I am just so sick and tired of trying and failing.
I don't know why the hell I didn't stick with something practical like Math.
I didn't get into Godot
nor did I get into I love you, you're perfect, now change.
And to top it all off my whole semester in London that I was rambling on about all excitedly in my last blog might not even happen because one of my professors probably thinks I am nothing and that I will barely graduate on time as it is let alone if i spend a semester abroad..
And you want the God honest truth?
I hate Point Loma.
I hate it.
I keep thinking "it'll get better. you'll fit in more. you're getting the hang of things. people will give you a chance." blah blah blah.
I spend 35 grand a year to feel like crap.
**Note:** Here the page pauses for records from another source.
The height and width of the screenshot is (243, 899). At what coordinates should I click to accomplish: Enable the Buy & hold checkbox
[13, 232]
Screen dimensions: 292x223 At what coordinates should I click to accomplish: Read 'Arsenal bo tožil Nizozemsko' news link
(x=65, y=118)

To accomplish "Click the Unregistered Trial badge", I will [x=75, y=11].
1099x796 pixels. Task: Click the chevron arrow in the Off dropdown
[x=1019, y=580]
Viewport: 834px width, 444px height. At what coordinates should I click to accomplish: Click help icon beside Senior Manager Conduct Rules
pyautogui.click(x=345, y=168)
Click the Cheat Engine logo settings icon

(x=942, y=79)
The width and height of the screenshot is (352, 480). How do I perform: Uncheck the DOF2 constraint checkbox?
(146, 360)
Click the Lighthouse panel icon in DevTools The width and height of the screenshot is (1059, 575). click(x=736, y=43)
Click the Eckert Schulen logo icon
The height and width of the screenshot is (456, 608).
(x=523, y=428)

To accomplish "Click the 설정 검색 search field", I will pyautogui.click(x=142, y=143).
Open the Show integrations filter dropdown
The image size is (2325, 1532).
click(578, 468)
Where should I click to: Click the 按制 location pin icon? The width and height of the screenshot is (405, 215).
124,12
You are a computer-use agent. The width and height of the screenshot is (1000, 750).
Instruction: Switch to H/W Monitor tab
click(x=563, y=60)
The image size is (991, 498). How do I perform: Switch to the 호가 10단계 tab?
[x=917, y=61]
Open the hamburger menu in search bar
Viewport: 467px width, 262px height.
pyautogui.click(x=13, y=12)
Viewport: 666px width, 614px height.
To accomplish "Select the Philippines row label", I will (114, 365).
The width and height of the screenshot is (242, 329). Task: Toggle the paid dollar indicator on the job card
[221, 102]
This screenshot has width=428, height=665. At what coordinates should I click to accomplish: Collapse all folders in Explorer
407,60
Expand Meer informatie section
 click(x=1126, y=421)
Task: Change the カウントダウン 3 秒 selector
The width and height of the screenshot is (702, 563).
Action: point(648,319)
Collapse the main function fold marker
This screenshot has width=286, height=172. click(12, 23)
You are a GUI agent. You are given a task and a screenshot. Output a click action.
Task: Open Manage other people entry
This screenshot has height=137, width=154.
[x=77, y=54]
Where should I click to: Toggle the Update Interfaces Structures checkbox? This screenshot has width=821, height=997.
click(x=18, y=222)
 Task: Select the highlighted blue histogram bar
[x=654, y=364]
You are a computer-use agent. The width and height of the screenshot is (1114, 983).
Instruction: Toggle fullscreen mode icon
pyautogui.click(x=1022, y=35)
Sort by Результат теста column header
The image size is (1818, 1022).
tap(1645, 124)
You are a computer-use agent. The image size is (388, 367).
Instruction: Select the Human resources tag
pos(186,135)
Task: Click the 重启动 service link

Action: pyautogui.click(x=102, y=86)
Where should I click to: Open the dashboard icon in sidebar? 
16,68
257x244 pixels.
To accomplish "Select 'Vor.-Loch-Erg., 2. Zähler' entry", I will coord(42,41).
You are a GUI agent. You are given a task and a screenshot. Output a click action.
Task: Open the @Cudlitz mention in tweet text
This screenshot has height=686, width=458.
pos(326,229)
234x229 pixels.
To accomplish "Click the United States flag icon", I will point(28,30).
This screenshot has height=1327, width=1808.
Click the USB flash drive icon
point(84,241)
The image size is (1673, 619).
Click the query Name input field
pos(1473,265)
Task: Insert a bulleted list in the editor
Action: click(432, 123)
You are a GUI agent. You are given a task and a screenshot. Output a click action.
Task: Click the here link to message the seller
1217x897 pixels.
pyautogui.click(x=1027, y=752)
All the time.. one big crap fest.
I am angry, hurt, and depressed.
Angry more then anything else. Just angry.
I was so excited to start this semester. So so excited.
And it took exactly one week to make me wish I had never came back.
I can write all the positive uplifting blogs that I want, pretending I am hunky-dory. But what's the point anymore? I am done pretending. I am just done.
2 comments:
I'm so sorry...
I feel like you're one of those people that has some many interests that you're trying to find what you're good at...and it may take some time.
And on a side note...
If you hate PLNU, I think you should go to another SD school with me!
Sincerely,
Michael
That's what you get for stealing shrimppppp. Jk.